*YOUR OBJECTIVE*:
Extract the records from the line with "Where should I click to: Click" to the line with "Action: point(157,260)", copying them exactly and leaving out the pictures.

*DATA SUPPLIED*:

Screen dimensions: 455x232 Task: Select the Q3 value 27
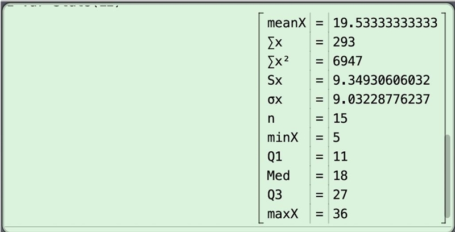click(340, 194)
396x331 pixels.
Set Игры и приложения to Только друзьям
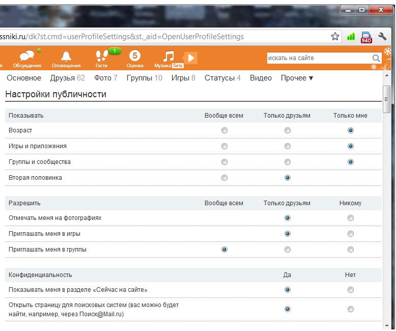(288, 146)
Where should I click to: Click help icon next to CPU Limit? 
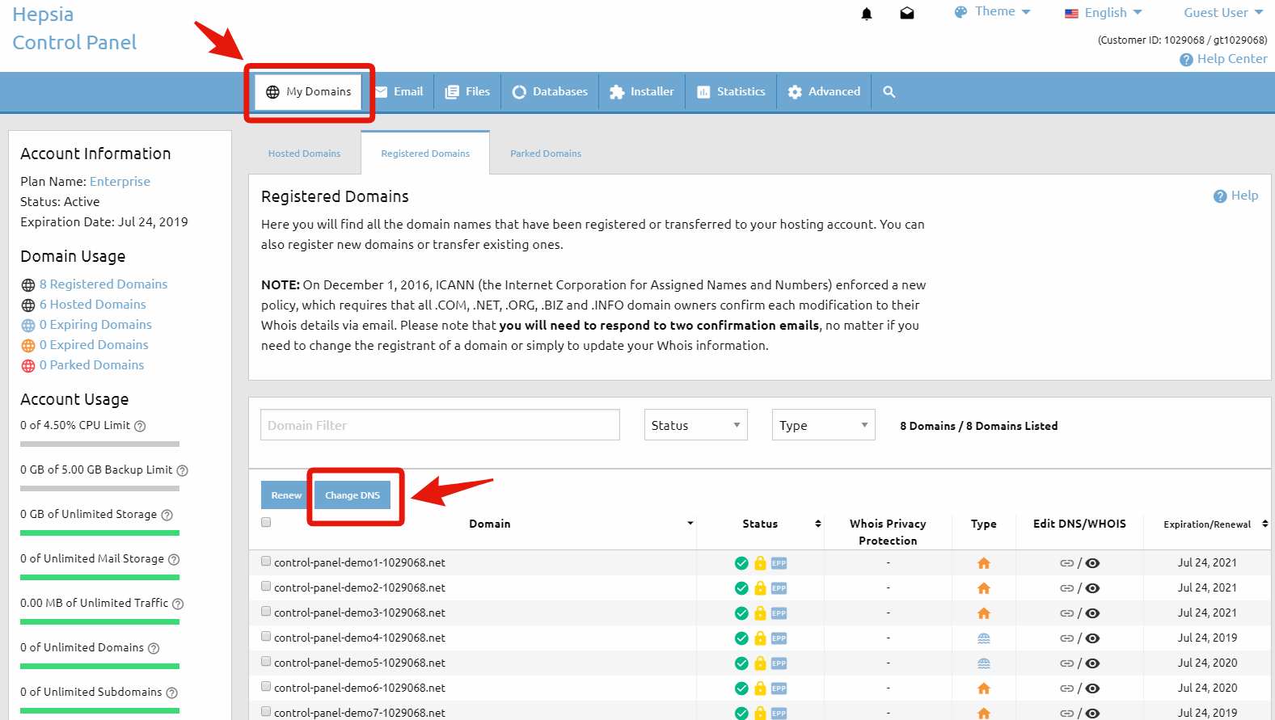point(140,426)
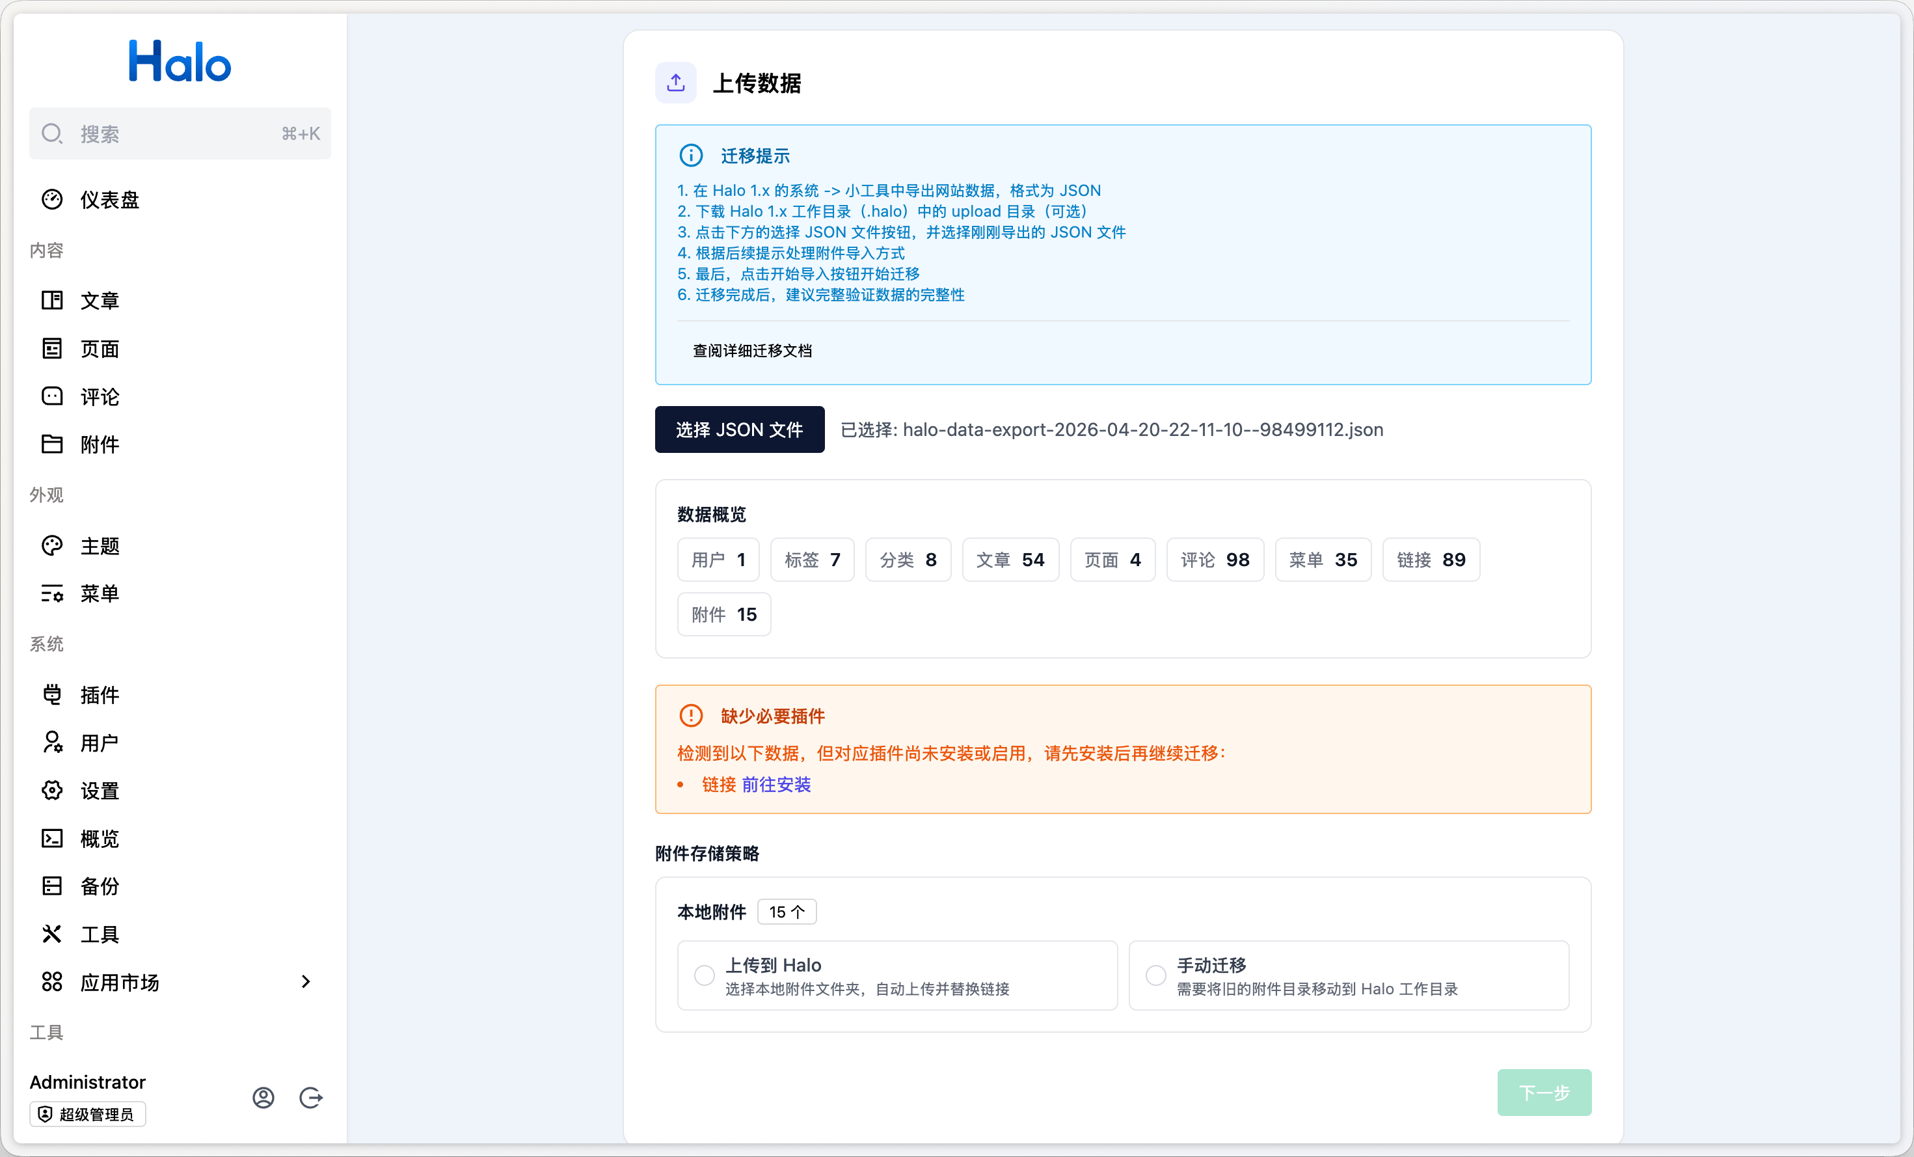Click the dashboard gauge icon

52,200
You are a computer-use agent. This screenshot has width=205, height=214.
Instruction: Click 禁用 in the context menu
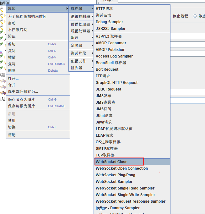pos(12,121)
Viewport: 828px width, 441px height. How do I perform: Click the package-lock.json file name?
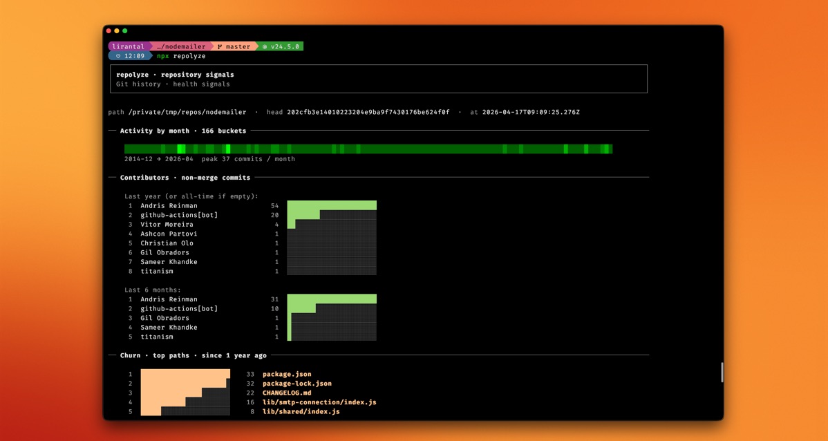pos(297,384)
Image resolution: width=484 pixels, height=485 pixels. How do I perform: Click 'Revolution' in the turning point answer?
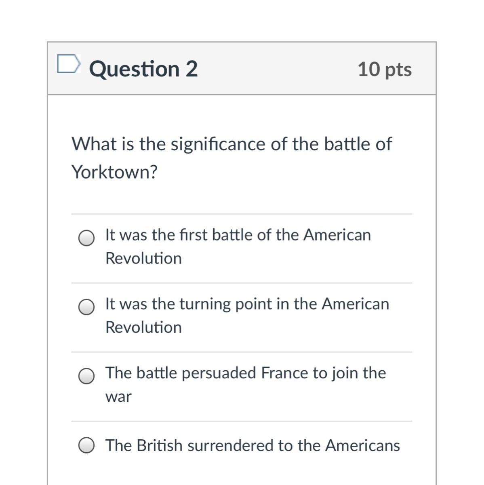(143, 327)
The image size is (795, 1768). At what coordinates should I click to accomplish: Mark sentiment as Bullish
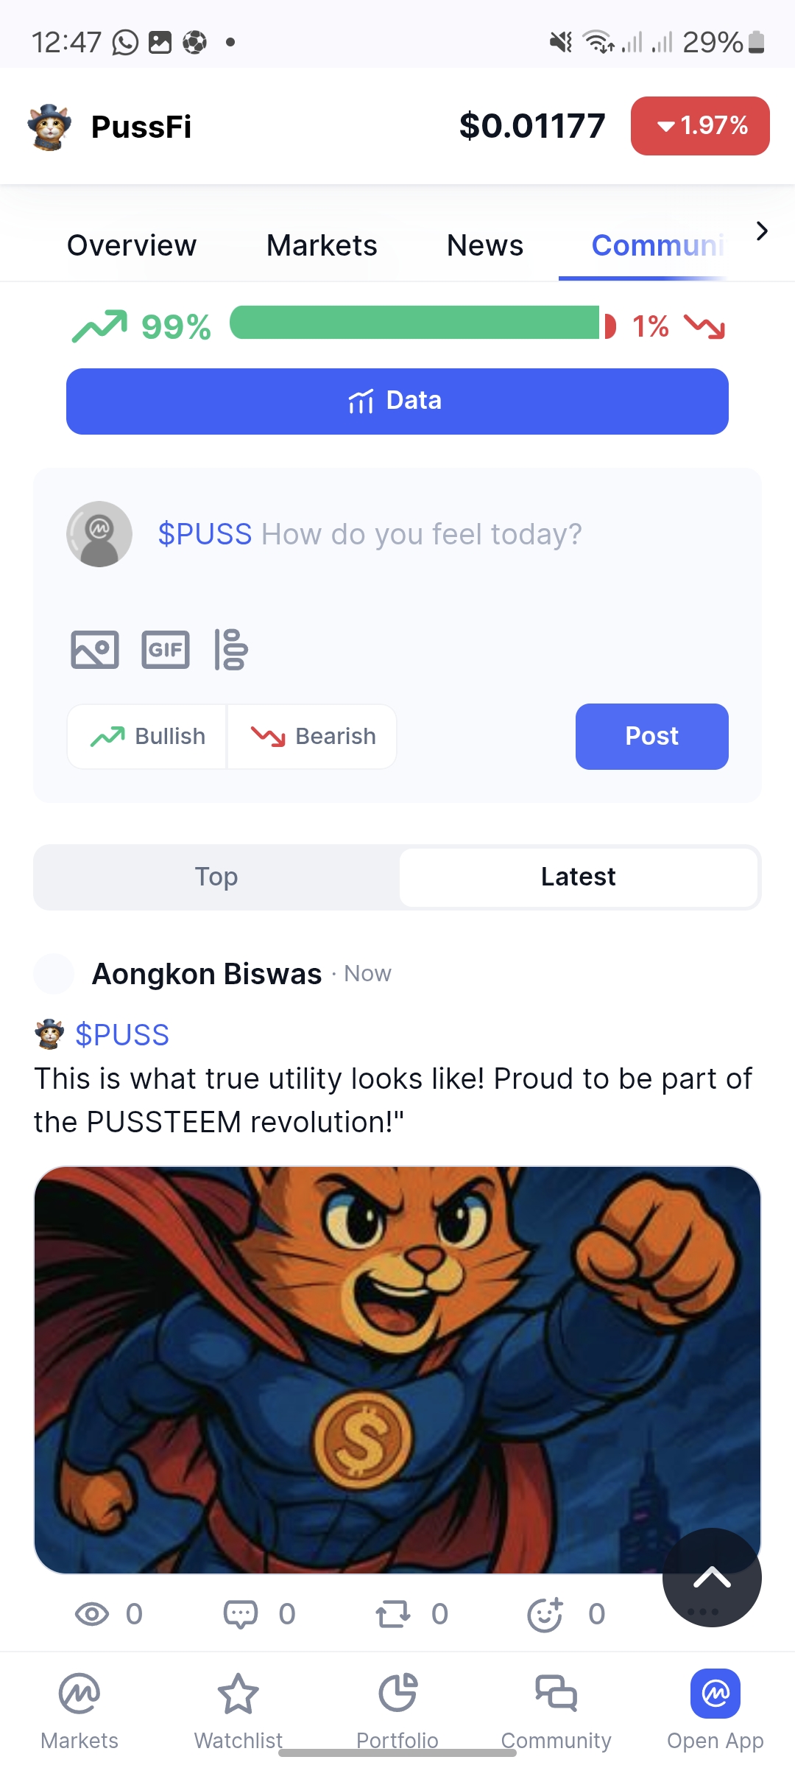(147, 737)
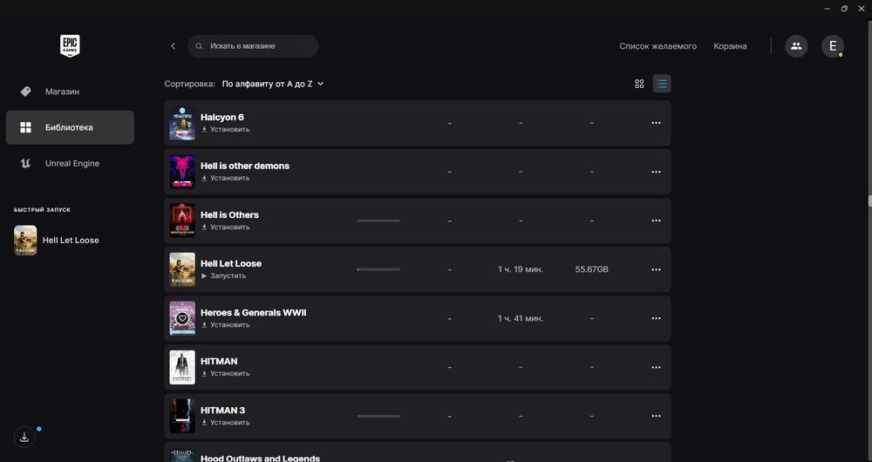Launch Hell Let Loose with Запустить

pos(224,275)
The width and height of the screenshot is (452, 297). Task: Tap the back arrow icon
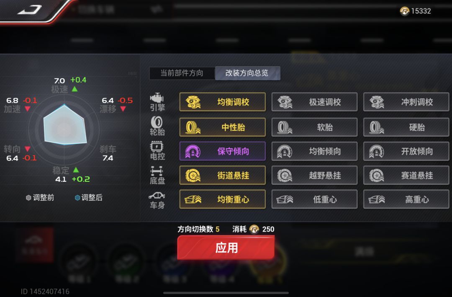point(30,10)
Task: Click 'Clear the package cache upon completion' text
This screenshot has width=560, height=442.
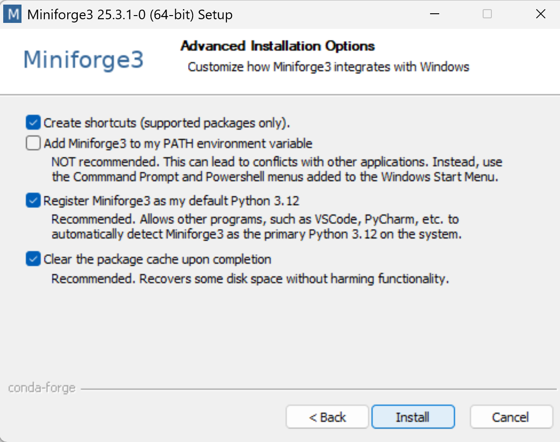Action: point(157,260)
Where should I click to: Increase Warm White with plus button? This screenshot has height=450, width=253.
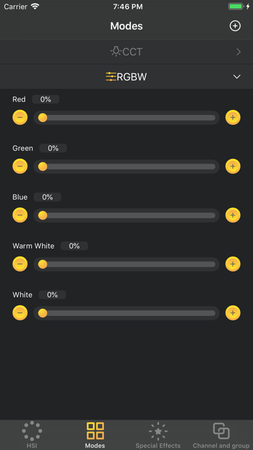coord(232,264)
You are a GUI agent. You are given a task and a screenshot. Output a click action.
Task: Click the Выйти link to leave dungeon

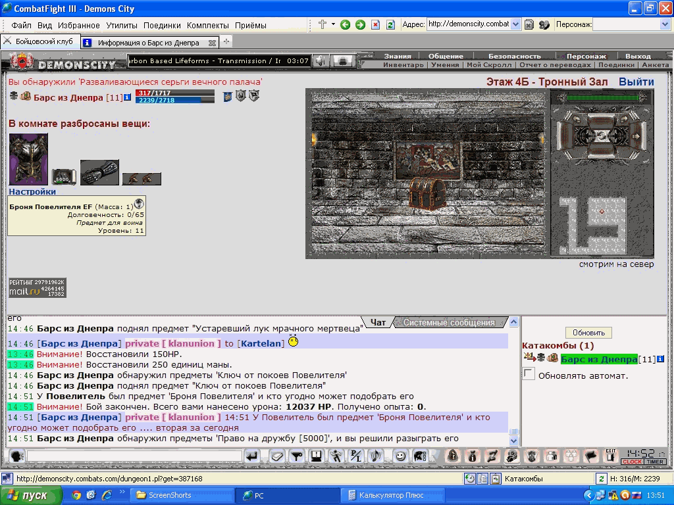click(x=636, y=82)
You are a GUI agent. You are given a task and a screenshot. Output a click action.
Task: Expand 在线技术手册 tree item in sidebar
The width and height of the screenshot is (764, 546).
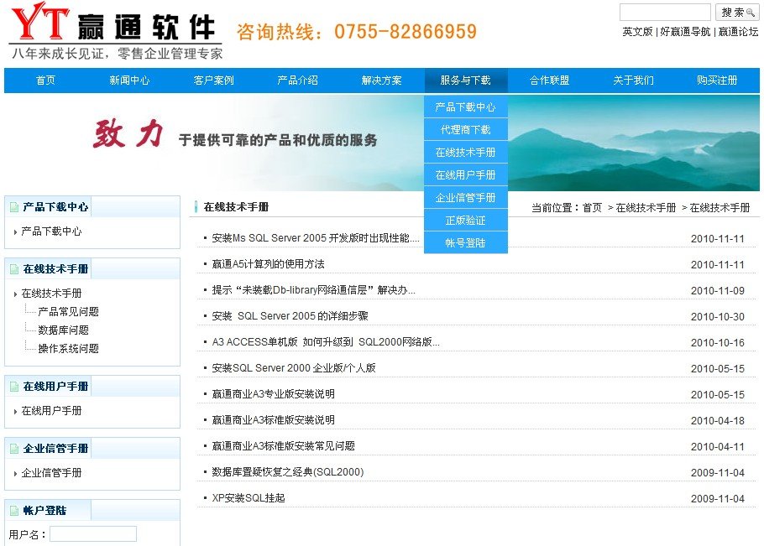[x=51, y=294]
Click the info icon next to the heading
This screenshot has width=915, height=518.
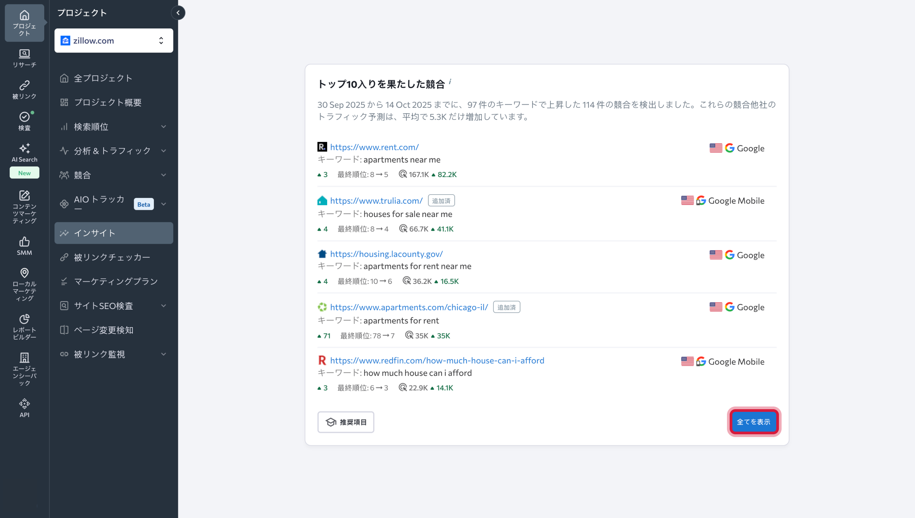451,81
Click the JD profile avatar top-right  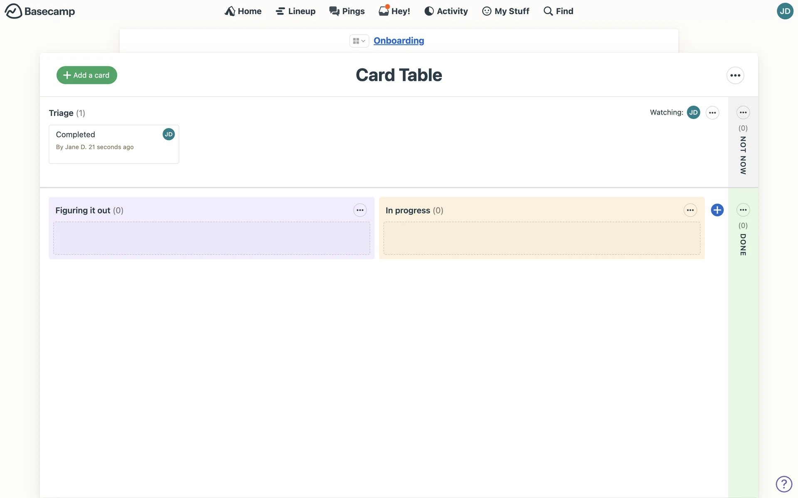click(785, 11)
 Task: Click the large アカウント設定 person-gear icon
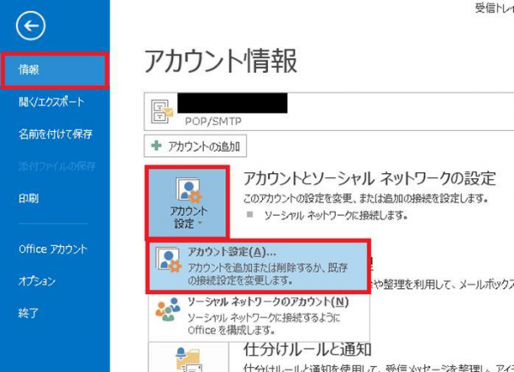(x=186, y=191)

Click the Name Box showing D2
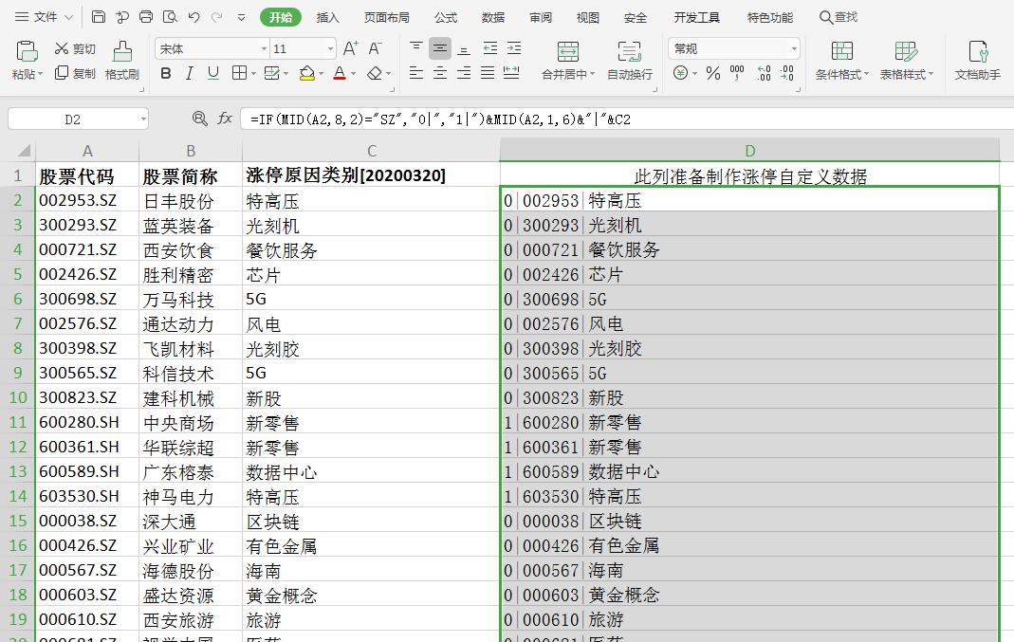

*SOLUTION TO THIS TASK*:
Where should I click to: Click help icon next to CPU Limit? 
point(140,426)
Click the dashboard gauge icon

52,200
You are a computer-use agent. This screenshot has width=205, height=214.
Instruction: Click 禁用 in the context menu
pos(12,121)
Viewport: 828px width, 441px height. How do I perform: Click the package-lock.json file name?
pos(297,384)
Image resolution: width=484 pixels, height=485 pixels. How do I perform: Click 'Revolution' in the turning point answer?
(143, 327)
The image size is (795, 1768). At what coordinates should I click to accomplish: Mark sentiment as Bullish
(147, 737)
Launch Hell Let Loose with Запустить

pos(224,275)
The width and height of the screenshot is (452, 297). Task: Tap the back arrow icon
point(30,10)
Task: Click 'Clear the package cache upon completion' text
This screenshot has width=560, height=442.
Action: point(157,260)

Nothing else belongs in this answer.